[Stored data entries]
┌──

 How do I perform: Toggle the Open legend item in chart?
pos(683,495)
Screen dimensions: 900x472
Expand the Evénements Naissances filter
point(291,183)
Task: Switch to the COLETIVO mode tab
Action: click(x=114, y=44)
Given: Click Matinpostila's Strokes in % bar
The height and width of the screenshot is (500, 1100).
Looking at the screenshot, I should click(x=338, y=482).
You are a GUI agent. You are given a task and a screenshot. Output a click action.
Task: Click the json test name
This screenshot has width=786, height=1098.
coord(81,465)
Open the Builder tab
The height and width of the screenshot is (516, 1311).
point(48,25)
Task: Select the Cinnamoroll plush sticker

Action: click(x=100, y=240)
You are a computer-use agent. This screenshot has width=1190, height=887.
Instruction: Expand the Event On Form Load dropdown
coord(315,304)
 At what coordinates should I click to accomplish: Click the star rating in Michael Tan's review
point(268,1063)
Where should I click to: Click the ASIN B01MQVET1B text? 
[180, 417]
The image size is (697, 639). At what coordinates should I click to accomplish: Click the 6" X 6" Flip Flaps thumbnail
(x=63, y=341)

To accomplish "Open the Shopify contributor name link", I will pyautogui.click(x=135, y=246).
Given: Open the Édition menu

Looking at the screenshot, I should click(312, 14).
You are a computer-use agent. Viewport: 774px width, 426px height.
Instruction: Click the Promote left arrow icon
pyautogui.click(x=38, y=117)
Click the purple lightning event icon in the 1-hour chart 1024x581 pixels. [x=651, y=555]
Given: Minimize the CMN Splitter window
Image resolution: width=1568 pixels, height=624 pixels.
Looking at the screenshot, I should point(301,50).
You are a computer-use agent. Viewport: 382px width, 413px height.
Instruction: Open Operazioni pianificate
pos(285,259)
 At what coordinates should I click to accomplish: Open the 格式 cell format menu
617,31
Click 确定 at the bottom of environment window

└──

• [What you have to do]
Whenever a line of the records holds the string "agent", pick it out and copy it.

• [Answer box]
You are a GUI agent. You are given a task and a screenshot. Output a click action.
You are a computer-use agent. This screenshot has width=1190, height=887.
You are a computer-use agent. Viewport: 774px width, 426px height.
You are a computer-use agent. Viewport: 382px width, 413px height.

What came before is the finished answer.